DATA EXTRACT below:
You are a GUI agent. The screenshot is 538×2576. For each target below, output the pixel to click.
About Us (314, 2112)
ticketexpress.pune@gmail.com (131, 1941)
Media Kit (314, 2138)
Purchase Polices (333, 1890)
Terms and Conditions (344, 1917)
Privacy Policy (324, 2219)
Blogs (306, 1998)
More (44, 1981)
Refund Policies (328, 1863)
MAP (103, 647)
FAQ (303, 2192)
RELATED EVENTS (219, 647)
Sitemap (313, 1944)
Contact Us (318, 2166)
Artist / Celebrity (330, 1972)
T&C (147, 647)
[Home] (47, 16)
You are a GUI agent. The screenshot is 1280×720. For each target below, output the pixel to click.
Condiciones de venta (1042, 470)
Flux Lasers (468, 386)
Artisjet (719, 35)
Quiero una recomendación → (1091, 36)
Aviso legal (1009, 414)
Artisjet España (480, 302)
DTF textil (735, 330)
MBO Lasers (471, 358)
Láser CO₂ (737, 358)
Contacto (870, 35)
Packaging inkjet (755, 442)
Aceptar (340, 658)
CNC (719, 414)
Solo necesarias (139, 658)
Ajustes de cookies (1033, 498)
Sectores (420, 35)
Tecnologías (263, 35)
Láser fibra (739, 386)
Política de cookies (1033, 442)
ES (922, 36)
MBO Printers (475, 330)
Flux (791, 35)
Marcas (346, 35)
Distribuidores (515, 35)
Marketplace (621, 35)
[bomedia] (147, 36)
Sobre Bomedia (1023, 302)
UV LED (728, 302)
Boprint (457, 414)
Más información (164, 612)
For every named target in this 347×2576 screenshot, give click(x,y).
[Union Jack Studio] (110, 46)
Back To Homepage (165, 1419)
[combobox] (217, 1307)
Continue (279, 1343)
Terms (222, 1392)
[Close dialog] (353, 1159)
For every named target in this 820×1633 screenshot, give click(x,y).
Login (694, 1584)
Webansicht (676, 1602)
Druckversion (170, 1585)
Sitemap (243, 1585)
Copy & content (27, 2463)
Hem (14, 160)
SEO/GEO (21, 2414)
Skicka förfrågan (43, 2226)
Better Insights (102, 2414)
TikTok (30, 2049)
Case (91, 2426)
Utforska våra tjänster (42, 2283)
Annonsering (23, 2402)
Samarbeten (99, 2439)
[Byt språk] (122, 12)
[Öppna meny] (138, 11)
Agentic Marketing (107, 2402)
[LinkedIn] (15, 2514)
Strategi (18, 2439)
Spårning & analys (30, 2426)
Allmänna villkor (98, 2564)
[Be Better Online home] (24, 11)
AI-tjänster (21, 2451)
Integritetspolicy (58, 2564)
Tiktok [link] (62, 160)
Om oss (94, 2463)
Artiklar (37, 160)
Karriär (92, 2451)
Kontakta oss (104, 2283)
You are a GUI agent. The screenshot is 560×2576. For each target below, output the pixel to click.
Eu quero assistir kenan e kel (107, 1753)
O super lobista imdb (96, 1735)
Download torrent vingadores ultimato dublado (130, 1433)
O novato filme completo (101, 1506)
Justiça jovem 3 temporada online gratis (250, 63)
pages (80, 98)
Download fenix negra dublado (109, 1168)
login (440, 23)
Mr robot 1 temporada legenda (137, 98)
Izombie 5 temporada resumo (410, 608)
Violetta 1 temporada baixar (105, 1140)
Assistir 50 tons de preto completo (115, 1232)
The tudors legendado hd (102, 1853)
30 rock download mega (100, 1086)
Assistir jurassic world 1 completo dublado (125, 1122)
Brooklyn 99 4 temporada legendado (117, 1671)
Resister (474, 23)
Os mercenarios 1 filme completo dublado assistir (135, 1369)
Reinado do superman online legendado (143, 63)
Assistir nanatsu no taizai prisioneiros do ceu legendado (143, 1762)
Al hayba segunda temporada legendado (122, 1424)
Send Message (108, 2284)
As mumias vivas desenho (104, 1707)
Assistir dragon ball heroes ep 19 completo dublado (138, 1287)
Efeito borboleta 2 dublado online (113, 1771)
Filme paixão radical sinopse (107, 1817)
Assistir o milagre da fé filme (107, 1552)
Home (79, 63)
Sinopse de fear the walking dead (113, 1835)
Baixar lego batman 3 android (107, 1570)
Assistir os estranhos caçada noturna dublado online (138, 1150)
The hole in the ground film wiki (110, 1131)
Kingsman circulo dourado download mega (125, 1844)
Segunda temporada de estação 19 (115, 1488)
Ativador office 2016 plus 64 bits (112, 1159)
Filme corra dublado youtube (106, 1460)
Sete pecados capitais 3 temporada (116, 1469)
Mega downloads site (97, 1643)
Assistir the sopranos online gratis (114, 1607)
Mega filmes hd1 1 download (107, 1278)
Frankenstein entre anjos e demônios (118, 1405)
End of DATA EXTRACT.
- _PROMPT_
In the data above, start at the line that has "Better Insights (102, 2414)", stop after the line that has "Kontakta oss (104, 2283)", and print every line in between exactly as it stands.

- _ANSWER TO THIS EXERCISE_
Better Insights (102, 2414)
TikTok (30, 2049)
Case (91, 2426)
Utforska våra tjänster (42, 2283)
Annonsering (23, 2402)
Samarbeten (99, 2439)
[Byt språk] (122, 12)
[Öppna meny] (138, 11)
Agentic Marketing (107, 2402)
[LinkedIn] (15, 2514)
Strategi (18, 2439)
Spårning & analys (30, 2426)
Allmänna villkor (98, 2564)
[Be Better Online home] (24, 11)
AI-tjänster (21, 2451)
Integritetspolicy (58, 2564)
Tiktok [link] (62, 160)
Om oss (94, 2463)
Artiklar (37, 160)
Karriär (92, 2451)
Kontakta oss (104, 2283)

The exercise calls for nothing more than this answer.